(PROBLEMI DA RISOLVERE)
(a) Riscrivi in forma di elenco il paragrafo del testo sulle concessioni balneari che comincia con «L’UE afferma che», mantenendone i fatti principali.
(b) Prosegui il testo sulle concessioni balneari a partire dalla sua ultima frase.

(SEZIONE DEL DOCUMENTO)
L’Europa ha ribadito il suo ‘No al rinnovo automatico delle concessioni’ con la sentenza dello scorso 20 aprile, facente seguito al Consiglio di Stato che, il primo marzo, aveva affermato l’illegittimità della proroga automatica, compresa nel decreto Milleproroghe, poi convertito in legge e proposto dall’attuale governo. E che sostanzialmente prolungava la situazione attuale per tutto il 2024.

Milleproroghe che aveva ricevuto il fermo ammonimento del Presidente della Repubblica: alla controfirma dell’atto Mattarella ha allegato una dura nota chiedendo alle Camere di riscrivere il capitolo sulla concessione delle spiagge, in ottemperanza alle leggi comunitarie ed ai verdetti della magistratura, dopo che più volte l’UE aveva tirato l’Italia per la giacchetta.

Insomma, sarà una bella matassa politica da sbrogliare che avrà un profilo nazionale ma si rifletterà, e non poco per il nostro territorio, anche sul locale. E sono proprio i gestori e le associazioni di categoria a chiedere una sprone alla politica.

La questione è stata rimessa dal TAR Puglia in relazione a una controversia tra l’Autorità Garante della Concorrenza e del Mercato (AGCM) e un Comune, che aveva prorogato le concessioni balneari sul proprio territorio sulla base della legge di bilancio 2019, di fatto aggirando la “Direttiva Bolkestein”.
L’UE afferma che le concessioni balneari non possono essere rinnovate automaticamente, ma devono essere oggetto di una procedura di selezione imparziale e trasparente. E prosegue inoltre che va avviata, dagli Stati membri, una procedura di selezione tra i candidati potenziali qualora il numero di autorizzazioni disponibili, per una determinata attività sia limitato per via della scarsità delle risorse naturali.

Proprio questo ultimo punto lascerebbe spazio a titolari ed associazioni di categoria che chiedono una accelerata per la mappatura delle spiagge sul territorio che specificherebbe l’effettiva disponibilità delle spiagge libere evidenziando come il litorale non sia un bene scarso e dunque non necessiterebbe della ‘Bolkestein’. Portando alla luce i lavori e la cura prestati sui litorali.

(DATI FORNITI)
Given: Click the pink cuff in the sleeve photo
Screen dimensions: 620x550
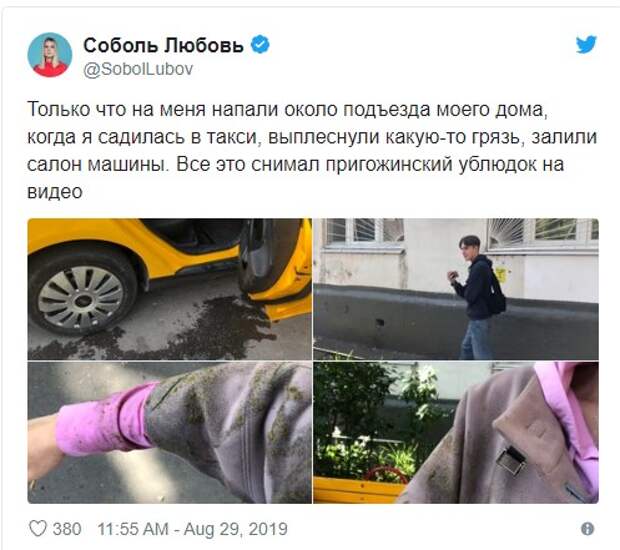Looking at the screenshot, I should pos(104,420).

(RISULTATI PER COMPITO)
(a)
- Le concessioni balneari non possono essere rinnovate automaticamente.
- Devono essere assegnate tramite una procedura di selezione imparziale e trasparente.
- Gli Stati membri devono avviare una selezione tra i candidati potenziali quando il numero di autorizzazioni disponibili per una determinata attività è limitato dalla scarsità delle risorse naturali.

(b)
Ciò detto, la Corte dei Conti aveva portato alla luce una ‘gestione inefficiente’ dei canoni marittimi sul piano nazionale nel 2021. Ed allo stesso tempo recriminava la mancanza di una precisa mappatura con relativa trasmissione dei dati. L’anno successivo, secondo il Corriere della Sera, l’intero settore ha fatturato 31,9 miliardi di euro ma l’‘affitto dei litorali’ allo Stato ha generato appena 115 milioni di gettito. Davvero pochi in relazione al paragone con il Comune di Milano che, annualmente, incassa 60 milioni dalle sole attività in galleria Vittorio Emanuele, del quale è proprietario. Per citare l’esempio riportato dal Corriere.

I numeri del MEF parlano di 29.689 concessioni demaniali marittime e 6.823 stabilimenti balneari, e facendo un rapido calcolo ogni concessione non passerebbe i quattro mila euro di canone annuo. A questi chiaramente vanno sommate le spese che ogni singolo titolare deve affrontare come una IVA piuttosto elevate così come è la tassa sui rifiuti o la continua pulizia delle spiagge (solo per citarne alcune).

L’Unione Europea esige dall’Italia un giro di vite sulla privatizzazione delle spiagge: l’estate 2023, per il momento, è salva. Ma lo scenario del futuro è tutto da scrivere.